Collection entries:
:::

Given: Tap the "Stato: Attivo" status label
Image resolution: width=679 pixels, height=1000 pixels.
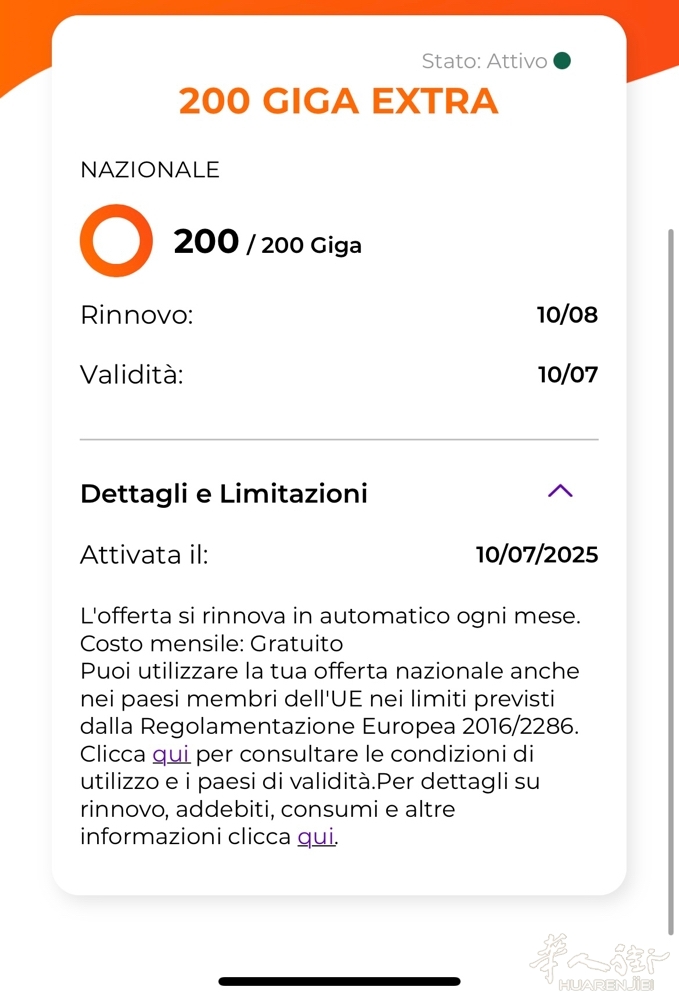Looking at the screenshot, I should (484, 61).
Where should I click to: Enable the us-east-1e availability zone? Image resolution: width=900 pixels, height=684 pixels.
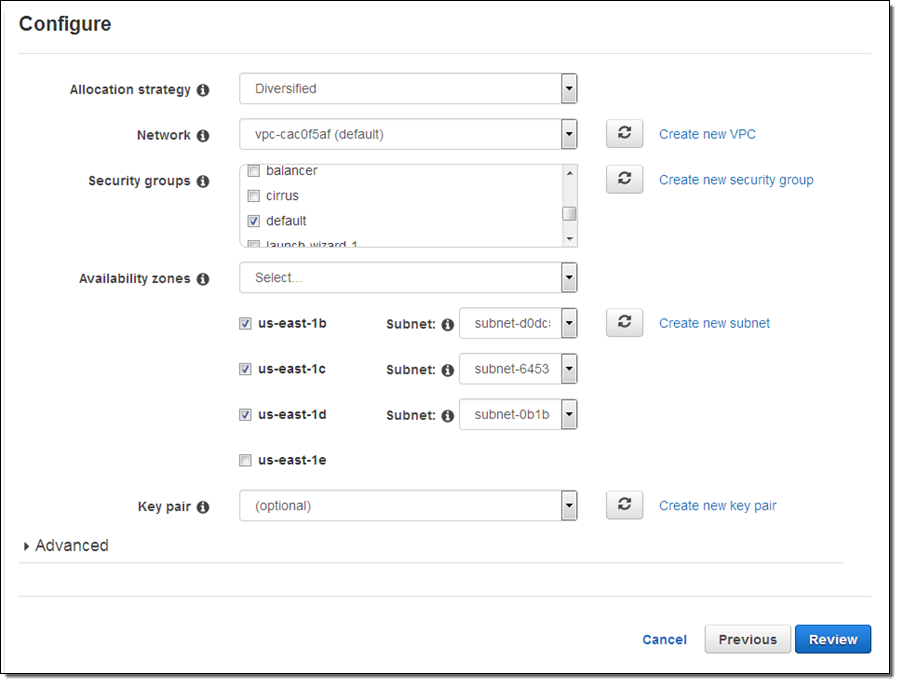click(x=245, y=461)
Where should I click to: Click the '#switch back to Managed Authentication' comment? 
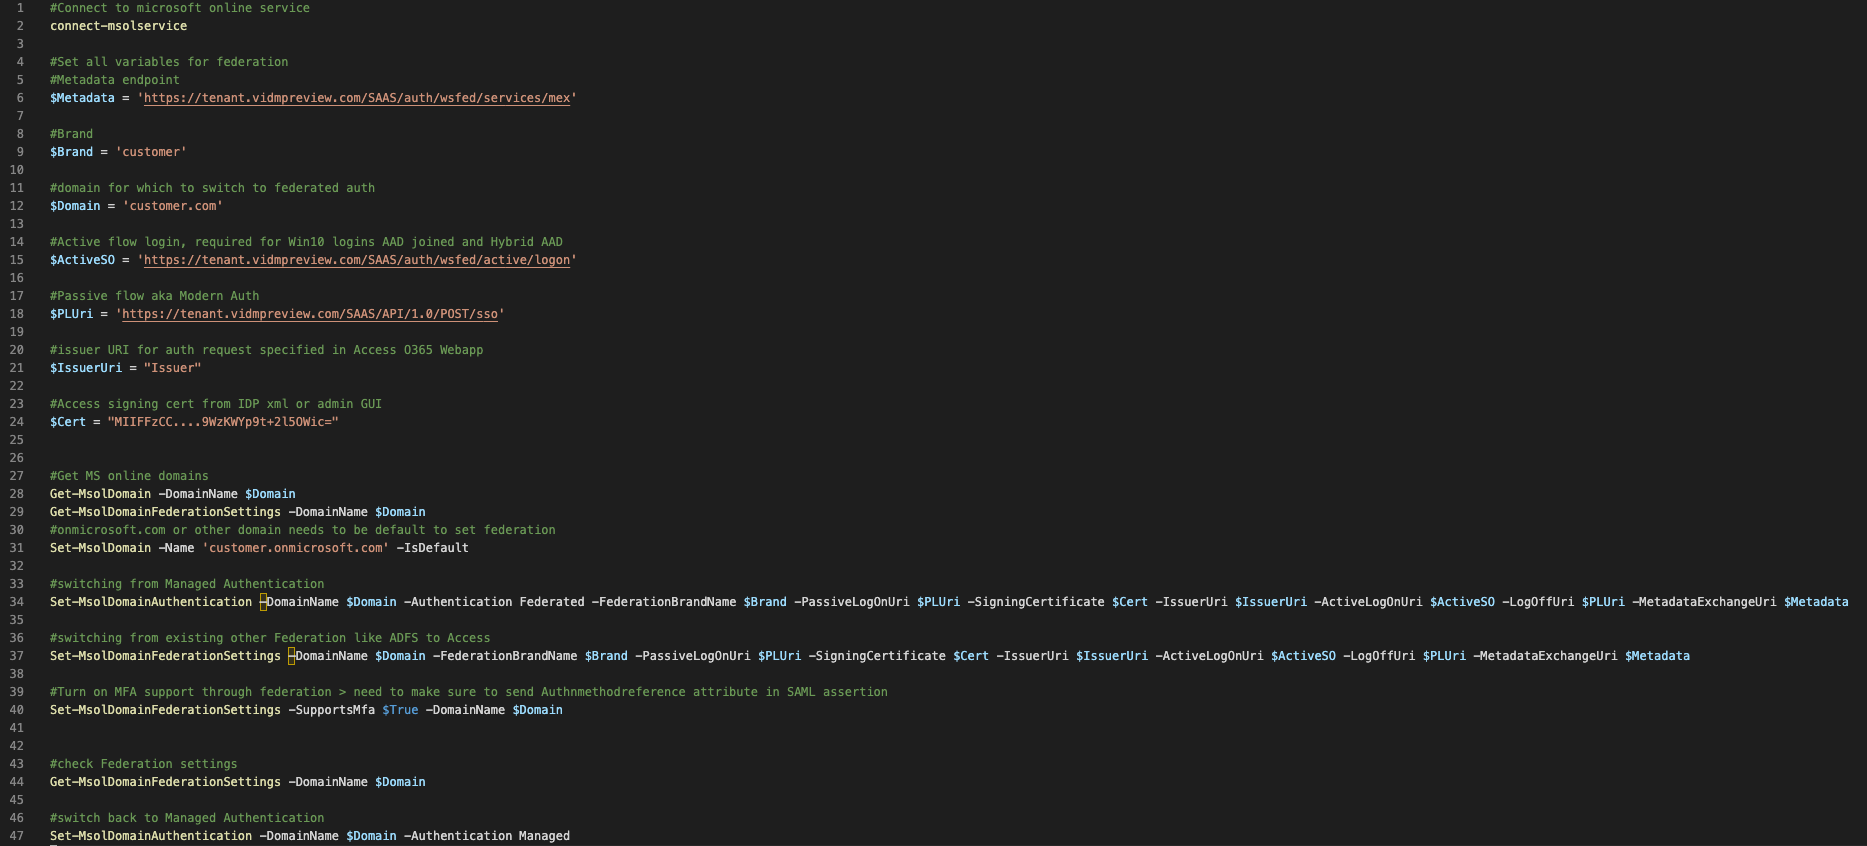[x=187, y=818]

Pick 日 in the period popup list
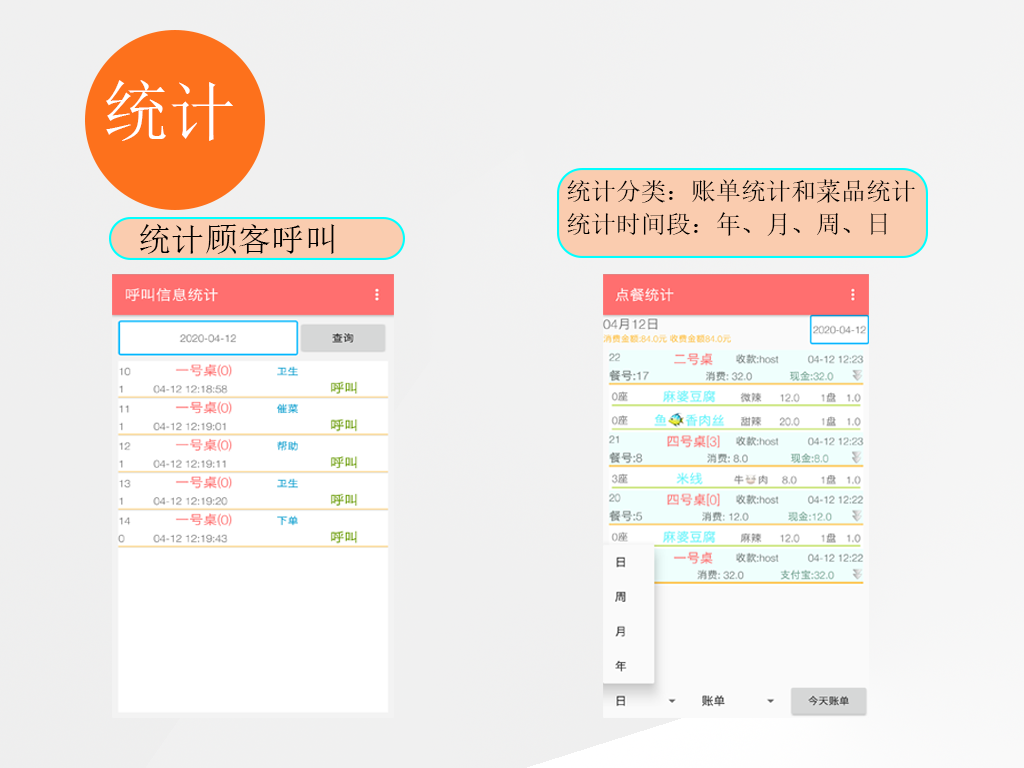(621, 562)
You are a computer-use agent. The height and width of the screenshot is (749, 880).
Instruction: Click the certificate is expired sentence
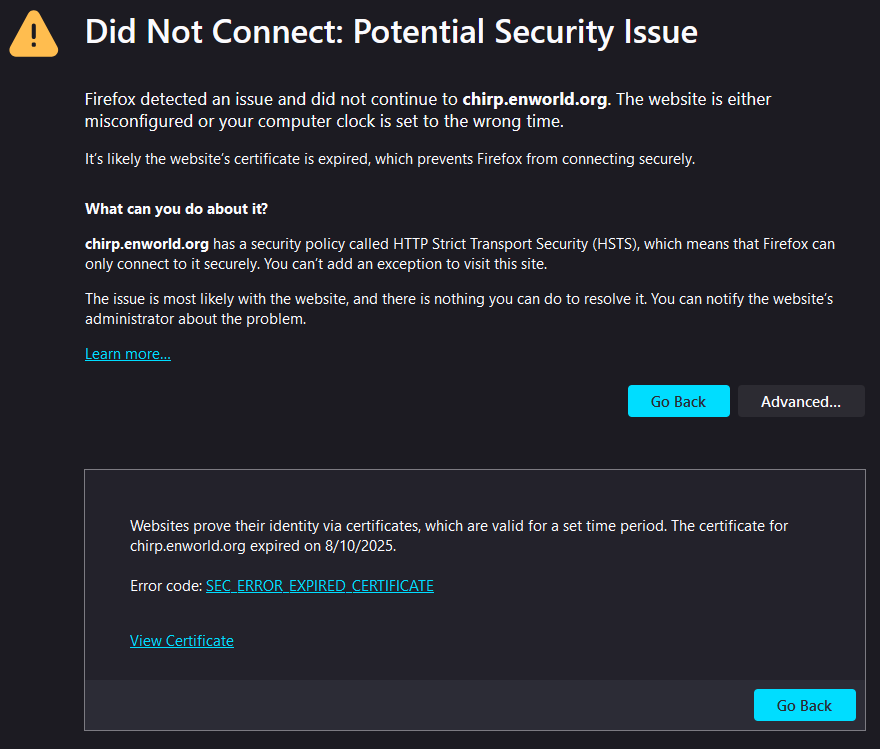390,159
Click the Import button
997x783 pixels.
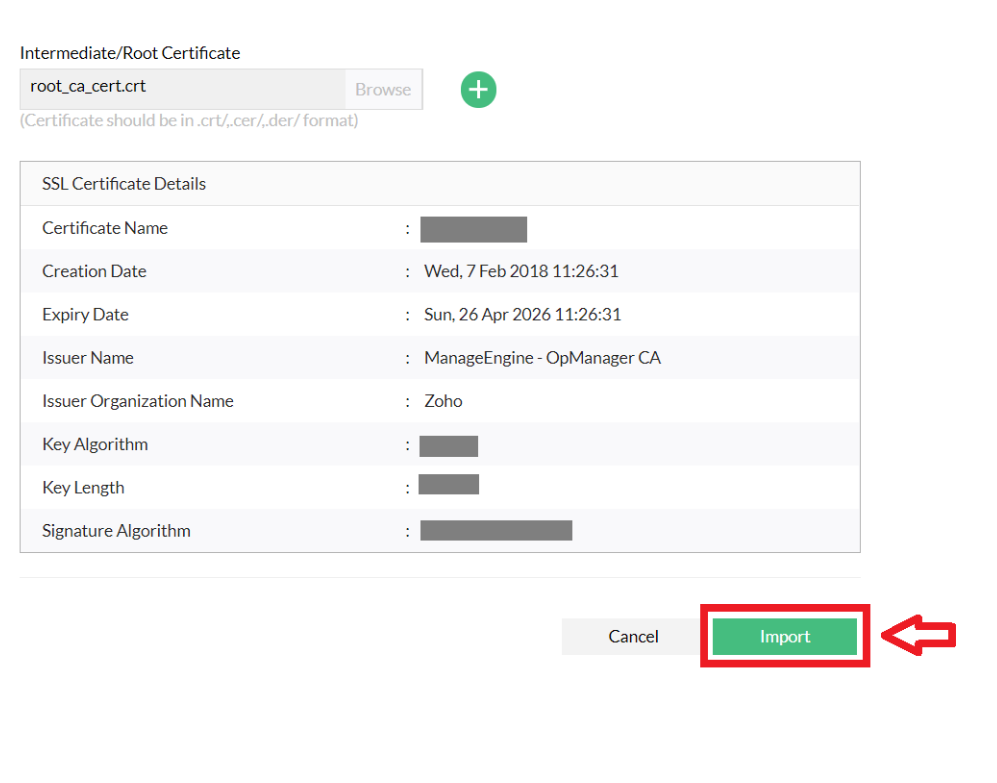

:::

**Task goal**:
Word for word, repeat each record above; leave out every picture.

**Answer to the problem**:
Given: Tap the "Stato: Attivo" status label
Image resolution: width=679 pixels, height=1000 pixels.
Looking at the screenshot, I should (484, 61).
Where should I click to: Enable the us-east-1e availability zone? Image resolution: width=900 pixels, height=684 pixels.
click(x=245, y=461)
Where should I click to: Click the '#switch back to Managed Authentication' comment? 
[x=187, y=818]

Pick 日 in the period popup list
(621, 562)
You are a computer-use agent. The height and width of the screenshot is (749, 880).
Instruction: Click the certificate is expired sentence
390,159
Click the Import button
997x783 pixels.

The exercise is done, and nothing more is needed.